Yesterday I was in a frenzy to get the house clean, the girls ready, and our gear set for a business trip in the city. The girls were remarkably chill, abandoning their tendency toward tears or anxiety about my leaving. Still, it was nerve-wracking, the ever-present, “Will I be good enough?” rattling around in my head.
The strangest thing happened, each time I thought there would be an obstacle—the weather, running late, the weather, texts of a tummy bug at home, the weather—the obstacle didn’t triumph.
Three minutes to spare for the train.
An extra pair of gloves.
A text that everyone went to sleep.
A warm bench seat and a wide-screen playing the SNL 40th show.
This morning my nerves were operating at maximum strength, which they always do when it comes to public speaking. I think that the surge of adrenaline, the shaky throat, the hyper-foot tapping makes me stronger, not in the moment, but as I piece together words and moments of eye contact, I make ground. My standard line is—if you aren’t a little nervous, then why do it?
I had my trusty cough drop with the little pep talk bits on the wrapper, my notes, such as they were scribbled, and my dear colleague Paul Cummings from Chazen Companies next to me.
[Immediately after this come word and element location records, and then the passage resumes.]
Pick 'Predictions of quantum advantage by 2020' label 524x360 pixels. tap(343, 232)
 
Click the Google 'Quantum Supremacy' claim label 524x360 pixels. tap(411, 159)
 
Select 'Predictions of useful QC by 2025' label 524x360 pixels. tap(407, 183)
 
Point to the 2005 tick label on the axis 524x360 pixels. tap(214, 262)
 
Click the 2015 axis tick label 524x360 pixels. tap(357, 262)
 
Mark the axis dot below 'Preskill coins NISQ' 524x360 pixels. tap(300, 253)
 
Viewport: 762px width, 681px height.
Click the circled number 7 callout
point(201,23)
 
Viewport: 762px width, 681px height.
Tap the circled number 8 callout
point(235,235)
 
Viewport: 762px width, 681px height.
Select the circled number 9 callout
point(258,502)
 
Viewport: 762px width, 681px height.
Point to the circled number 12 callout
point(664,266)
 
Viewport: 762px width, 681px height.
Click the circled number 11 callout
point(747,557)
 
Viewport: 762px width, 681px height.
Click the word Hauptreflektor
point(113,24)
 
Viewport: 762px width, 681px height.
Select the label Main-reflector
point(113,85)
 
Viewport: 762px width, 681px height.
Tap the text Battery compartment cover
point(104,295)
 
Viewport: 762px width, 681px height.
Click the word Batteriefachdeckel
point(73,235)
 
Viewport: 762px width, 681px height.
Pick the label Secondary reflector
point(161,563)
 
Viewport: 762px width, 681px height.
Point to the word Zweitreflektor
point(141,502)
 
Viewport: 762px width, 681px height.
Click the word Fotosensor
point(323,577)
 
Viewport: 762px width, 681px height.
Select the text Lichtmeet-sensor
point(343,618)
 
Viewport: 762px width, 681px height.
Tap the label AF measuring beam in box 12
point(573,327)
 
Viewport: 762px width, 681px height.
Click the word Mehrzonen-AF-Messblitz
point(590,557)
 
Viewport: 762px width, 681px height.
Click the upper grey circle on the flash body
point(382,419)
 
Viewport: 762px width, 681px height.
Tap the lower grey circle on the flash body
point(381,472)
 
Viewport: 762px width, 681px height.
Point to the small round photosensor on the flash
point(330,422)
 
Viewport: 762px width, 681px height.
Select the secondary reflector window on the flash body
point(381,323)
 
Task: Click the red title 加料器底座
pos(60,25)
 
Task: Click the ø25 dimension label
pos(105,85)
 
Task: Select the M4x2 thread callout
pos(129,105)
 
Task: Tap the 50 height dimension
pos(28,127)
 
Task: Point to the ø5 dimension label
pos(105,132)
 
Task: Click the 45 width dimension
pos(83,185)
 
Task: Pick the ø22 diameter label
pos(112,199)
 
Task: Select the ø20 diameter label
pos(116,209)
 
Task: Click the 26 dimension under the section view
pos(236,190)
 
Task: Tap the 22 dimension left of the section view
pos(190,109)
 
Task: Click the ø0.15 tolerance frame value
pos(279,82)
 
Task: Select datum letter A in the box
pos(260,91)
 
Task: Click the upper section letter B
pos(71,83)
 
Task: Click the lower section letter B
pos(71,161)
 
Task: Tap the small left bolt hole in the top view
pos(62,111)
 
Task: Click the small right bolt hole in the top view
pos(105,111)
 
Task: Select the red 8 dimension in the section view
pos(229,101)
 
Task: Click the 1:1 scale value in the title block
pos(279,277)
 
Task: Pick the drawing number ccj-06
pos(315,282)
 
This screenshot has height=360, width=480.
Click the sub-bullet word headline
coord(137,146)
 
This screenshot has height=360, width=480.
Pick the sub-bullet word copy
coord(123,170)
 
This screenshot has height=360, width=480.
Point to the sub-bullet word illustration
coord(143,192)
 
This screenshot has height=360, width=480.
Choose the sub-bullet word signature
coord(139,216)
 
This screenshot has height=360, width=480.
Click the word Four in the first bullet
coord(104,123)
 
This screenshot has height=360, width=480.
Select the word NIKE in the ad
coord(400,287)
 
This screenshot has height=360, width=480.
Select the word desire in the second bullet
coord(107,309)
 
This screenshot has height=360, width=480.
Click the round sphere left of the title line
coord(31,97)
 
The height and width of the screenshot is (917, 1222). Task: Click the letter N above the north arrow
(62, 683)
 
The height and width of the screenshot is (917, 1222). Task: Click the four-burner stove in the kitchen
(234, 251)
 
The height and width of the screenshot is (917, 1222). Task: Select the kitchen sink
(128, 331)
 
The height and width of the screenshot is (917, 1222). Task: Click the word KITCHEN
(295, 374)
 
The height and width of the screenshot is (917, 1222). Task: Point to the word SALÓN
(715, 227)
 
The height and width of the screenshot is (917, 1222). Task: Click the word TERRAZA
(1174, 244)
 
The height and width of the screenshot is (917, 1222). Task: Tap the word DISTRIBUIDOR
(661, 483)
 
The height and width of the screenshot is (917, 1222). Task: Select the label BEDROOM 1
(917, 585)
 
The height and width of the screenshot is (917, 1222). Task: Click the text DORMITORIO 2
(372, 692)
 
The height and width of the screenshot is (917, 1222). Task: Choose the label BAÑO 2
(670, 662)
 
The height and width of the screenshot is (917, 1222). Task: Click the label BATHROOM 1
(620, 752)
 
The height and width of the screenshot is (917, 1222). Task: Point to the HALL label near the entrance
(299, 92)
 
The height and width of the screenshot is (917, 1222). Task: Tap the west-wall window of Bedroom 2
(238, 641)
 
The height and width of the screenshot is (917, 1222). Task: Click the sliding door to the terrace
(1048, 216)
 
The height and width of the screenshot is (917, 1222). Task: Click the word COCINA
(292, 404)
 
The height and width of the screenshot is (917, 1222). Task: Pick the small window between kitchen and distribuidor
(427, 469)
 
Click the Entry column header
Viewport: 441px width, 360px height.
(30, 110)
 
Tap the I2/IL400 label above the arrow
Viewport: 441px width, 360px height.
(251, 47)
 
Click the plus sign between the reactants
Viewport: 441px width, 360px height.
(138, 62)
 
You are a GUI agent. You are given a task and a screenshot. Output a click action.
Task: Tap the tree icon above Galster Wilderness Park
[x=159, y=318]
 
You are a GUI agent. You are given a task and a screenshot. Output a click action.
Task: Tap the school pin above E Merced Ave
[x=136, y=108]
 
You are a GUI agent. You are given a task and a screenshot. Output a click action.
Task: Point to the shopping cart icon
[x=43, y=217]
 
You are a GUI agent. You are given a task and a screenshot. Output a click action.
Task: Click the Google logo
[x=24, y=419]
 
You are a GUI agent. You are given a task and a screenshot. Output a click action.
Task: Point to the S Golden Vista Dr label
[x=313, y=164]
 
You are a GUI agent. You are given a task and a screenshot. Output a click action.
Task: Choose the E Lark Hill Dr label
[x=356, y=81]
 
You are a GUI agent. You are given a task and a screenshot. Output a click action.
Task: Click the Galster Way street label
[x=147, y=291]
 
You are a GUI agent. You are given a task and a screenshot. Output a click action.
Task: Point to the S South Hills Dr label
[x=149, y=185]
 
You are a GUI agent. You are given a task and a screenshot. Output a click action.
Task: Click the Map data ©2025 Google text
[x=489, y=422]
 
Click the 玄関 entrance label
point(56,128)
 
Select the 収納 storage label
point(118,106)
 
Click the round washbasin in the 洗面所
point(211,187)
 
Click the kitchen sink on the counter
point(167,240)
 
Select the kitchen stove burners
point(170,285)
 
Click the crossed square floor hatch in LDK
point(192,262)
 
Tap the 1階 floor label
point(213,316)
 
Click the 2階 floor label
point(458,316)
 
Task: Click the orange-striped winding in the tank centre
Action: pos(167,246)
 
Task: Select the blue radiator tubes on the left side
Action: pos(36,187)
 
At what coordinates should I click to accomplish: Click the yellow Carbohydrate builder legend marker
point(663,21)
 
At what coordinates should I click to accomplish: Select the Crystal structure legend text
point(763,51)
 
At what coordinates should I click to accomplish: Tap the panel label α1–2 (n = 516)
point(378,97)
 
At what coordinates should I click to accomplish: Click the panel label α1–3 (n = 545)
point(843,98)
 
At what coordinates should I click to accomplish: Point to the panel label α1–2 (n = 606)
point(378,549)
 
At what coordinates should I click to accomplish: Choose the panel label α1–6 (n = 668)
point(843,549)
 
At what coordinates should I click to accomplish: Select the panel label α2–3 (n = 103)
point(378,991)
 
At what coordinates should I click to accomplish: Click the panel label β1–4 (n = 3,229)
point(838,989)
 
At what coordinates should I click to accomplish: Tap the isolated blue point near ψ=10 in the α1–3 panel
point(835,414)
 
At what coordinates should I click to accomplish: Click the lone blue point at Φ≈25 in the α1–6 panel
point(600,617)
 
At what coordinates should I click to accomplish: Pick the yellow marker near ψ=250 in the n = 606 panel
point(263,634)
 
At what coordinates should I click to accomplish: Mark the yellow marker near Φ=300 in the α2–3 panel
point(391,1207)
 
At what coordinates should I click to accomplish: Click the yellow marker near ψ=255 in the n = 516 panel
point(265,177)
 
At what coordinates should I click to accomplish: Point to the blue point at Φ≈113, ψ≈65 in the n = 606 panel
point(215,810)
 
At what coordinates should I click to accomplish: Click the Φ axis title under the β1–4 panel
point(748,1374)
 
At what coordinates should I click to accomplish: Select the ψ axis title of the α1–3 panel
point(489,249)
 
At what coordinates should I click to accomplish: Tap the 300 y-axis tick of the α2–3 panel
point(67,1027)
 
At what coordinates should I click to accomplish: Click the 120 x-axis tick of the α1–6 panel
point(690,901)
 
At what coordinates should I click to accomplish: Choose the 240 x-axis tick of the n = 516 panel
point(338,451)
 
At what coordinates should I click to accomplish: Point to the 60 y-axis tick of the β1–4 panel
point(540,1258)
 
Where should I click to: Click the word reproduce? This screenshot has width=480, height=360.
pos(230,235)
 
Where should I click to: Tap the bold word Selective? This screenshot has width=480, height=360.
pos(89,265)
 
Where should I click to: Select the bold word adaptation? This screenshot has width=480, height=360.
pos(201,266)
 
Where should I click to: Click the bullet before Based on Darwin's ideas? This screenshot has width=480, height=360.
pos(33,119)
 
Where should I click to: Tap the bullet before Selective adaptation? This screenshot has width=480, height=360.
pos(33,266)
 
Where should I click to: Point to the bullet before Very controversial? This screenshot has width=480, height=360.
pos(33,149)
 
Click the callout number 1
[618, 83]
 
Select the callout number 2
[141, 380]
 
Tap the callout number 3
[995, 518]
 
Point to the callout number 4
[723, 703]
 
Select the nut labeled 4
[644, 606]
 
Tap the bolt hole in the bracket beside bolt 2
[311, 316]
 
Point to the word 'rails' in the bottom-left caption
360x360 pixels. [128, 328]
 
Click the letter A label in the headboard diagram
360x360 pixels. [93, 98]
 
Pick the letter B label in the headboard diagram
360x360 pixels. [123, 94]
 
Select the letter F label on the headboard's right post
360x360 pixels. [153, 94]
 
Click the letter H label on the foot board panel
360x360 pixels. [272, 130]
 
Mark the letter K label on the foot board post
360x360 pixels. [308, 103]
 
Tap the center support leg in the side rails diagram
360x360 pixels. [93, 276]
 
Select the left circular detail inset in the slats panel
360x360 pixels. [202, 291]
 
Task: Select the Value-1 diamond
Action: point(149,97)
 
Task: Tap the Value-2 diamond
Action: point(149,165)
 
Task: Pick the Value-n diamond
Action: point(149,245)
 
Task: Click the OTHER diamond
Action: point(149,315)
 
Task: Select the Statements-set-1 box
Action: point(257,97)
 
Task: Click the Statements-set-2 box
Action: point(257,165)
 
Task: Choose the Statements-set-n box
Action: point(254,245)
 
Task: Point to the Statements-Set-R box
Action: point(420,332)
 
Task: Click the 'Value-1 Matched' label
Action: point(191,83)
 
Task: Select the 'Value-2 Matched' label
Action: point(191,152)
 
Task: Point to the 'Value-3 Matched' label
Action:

Beyond Paul were four other men that I’ve worked with for several years on our Newcomb projects. We were in it together, but when one passed a note that said, “Over one hundred” I blanched.
The things that run through my head are random and potent—the girls, my company, do I have something in my teeth, can they see that my lip is twitching, the campaigns I worked on for my parents growing up, how badly I want to do right by my clients and my family. I realize that I am gushing and writing this on a high, but today was a good day and the culmination of years of work. It is thanks to hard work, friendship, professional alliances, family, and maybe just a little bit of love from the universe.
For all the times I’ve called you a dog, Monday, today you were alright.